### Exercise objective
Look through the material below and copy exactly the lines from the line with "The height and width of the screenshot is (574, 1390)." to the line with "Viewport: 1086px width, 770px height.", those two lines included.

** Opening Information shown block **

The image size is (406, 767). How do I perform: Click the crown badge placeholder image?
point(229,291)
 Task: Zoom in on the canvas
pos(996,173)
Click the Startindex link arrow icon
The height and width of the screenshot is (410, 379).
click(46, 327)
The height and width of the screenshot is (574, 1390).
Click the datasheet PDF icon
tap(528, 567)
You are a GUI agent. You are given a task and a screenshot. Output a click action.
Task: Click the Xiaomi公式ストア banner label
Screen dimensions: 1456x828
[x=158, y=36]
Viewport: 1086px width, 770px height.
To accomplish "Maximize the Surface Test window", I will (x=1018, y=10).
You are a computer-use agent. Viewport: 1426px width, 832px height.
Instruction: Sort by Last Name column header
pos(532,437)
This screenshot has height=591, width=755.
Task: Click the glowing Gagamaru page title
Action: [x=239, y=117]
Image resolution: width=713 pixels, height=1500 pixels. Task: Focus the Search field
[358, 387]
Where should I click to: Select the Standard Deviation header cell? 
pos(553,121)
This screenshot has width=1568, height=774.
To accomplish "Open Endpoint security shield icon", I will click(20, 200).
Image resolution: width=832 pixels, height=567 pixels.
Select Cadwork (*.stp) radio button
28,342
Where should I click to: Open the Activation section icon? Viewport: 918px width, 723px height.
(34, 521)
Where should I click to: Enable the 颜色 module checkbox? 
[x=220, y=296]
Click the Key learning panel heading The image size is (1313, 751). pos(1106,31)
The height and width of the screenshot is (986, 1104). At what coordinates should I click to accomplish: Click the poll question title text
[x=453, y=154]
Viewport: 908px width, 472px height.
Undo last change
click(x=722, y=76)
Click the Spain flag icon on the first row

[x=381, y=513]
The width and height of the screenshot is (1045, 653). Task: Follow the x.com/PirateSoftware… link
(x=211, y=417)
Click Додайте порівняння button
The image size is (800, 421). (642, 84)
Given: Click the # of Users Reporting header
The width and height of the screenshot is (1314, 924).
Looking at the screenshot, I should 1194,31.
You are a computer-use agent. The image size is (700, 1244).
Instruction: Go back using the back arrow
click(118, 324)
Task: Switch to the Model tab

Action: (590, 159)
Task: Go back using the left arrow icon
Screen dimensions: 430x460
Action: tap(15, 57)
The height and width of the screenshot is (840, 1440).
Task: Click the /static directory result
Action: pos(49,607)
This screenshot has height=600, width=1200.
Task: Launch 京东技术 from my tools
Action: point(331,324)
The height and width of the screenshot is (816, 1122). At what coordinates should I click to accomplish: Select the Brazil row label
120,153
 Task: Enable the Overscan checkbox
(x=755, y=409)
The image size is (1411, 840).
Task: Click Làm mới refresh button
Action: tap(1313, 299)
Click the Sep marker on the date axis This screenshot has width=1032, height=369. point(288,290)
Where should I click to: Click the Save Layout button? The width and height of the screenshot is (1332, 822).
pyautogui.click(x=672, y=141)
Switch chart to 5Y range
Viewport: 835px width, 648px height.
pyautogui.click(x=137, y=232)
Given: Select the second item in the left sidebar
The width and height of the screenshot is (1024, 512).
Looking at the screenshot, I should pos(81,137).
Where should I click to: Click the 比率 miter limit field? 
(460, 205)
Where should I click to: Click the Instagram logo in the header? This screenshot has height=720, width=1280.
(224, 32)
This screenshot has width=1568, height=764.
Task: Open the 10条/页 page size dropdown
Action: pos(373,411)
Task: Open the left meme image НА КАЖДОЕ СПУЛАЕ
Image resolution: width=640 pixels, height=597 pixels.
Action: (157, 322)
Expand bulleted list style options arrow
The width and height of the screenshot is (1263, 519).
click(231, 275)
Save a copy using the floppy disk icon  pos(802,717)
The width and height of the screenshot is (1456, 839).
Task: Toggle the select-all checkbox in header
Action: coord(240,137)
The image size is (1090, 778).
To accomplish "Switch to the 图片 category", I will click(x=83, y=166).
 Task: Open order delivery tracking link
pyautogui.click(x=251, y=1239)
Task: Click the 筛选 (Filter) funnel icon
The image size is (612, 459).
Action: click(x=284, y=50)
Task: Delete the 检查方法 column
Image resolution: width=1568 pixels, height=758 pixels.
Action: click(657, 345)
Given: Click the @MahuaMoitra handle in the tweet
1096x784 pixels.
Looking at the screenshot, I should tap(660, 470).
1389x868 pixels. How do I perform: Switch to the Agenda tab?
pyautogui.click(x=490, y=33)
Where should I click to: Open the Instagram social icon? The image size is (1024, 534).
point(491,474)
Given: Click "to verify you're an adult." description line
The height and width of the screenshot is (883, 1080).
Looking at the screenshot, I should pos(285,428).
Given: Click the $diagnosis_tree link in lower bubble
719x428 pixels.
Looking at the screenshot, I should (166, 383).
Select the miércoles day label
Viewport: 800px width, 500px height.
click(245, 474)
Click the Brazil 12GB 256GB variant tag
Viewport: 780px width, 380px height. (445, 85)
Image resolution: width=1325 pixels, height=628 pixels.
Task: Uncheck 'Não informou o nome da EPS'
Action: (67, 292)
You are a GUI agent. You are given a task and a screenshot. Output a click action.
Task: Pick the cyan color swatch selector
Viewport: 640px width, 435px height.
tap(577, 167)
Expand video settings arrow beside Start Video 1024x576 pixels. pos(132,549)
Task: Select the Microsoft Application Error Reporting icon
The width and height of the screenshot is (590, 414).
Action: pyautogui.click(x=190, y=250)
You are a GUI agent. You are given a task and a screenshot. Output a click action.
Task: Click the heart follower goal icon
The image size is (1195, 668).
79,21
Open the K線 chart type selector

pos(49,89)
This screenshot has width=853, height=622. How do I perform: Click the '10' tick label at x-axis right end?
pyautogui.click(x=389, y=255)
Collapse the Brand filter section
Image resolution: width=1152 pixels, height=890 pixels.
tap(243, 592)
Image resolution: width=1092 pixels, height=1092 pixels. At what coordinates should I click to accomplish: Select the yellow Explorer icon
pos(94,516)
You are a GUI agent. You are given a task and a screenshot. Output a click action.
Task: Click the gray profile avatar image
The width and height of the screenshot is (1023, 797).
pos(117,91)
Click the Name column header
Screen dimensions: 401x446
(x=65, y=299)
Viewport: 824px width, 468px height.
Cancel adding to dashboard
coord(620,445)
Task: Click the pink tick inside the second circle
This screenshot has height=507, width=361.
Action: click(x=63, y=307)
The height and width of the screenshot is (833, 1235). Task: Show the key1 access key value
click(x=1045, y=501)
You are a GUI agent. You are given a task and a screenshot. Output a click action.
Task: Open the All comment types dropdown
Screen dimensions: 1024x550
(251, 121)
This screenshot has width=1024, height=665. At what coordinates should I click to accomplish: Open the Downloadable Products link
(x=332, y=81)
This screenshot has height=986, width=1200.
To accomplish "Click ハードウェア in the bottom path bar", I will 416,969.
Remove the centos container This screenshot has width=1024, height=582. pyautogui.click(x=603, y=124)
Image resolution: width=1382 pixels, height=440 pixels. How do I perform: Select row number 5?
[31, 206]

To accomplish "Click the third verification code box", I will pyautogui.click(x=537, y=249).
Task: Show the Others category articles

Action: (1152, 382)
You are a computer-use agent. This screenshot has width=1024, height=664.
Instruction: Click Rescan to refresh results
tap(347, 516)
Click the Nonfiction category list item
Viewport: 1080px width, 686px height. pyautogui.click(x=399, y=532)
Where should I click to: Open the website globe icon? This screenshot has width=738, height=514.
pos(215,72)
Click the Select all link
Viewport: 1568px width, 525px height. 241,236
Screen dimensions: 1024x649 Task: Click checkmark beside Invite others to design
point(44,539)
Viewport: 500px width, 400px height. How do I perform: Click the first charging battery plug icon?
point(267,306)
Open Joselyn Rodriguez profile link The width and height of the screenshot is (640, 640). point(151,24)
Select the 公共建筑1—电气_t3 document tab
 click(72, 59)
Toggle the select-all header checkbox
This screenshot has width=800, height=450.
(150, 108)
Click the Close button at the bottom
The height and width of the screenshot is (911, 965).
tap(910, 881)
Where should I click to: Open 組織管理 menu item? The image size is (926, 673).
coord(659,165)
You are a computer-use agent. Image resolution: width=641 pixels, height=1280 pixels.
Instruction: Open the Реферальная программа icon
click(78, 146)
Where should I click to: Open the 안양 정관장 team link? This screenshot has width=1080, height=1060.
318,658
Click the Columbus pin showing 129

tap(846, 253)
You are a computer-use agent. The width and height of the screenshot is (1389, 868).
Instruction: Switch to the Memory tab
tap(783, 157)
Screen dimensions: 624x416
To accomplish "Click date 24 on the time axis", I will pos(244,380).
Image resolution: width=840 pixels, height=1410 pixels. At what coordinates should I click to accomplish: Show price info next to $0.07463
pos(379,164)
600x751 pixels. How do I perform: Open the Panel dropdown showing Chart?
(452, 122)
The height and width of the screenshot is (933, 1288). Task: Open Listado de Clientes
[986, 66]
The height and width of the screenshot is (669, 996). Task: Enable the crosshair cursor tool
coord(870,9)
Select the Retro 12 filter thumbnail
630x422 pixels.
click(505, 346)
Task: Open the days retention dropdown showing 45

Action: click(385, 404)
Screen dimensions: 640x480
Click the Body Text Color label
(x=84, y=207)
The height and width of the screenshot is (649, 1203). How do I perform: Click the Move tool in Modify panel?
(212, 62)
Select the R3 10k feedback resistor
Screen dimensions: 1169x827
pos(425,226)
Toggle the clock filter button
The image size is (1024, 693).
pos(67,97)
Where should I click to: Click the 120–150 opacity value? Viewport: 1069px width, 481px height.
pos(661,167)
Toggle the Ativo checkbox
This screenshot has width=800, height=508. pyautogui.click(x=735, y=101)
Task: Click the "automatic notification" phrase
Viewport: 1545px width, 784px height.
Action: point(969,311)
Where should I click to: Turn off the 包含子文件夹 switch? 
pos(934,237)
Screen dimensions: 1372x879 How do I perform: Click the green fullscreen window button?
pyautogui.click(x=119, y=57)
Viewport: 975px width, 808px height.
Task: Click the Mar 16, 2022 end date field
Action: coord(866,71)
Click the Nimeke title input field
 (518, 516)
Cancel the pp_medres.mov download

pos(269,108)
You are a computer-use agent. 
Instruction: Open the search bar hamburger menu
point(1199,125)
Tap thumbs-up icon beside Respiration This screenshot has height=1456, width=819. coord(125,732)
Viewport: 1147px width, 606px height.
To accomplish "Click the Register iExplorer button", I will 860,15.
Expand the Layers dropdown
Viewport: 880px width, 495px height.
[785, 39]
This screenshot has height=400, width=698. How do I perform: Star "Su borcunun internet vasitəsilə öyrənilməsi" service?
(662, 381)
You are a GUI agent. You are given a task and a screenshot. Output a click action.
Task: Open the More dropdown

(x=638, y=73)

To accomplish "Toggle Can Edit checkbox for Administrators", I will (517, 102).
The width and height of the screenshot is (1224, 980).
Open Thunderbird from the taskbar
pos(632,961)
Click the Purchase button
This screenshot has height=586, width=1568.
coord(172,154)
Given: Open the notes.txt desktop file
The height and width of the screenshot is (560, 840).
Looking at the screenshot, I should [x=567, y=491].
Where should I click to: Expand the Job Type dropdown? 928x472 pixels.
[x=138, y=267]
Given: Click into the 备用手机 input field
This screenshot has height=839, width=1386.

** Closing Information shown block **

### Output below
The height and width of the screenshot is (574, 1390).
Click the datasheet PDF icon
tap(528, 567)
You are a GUI agent. You are given a task and a screenshot. Output a click action.
Task: Click the Xiaomi公式ストア banner label
Screen dimensions: 1456x828
[x=158, y=36]
Viewport: 1086px width, 770px height.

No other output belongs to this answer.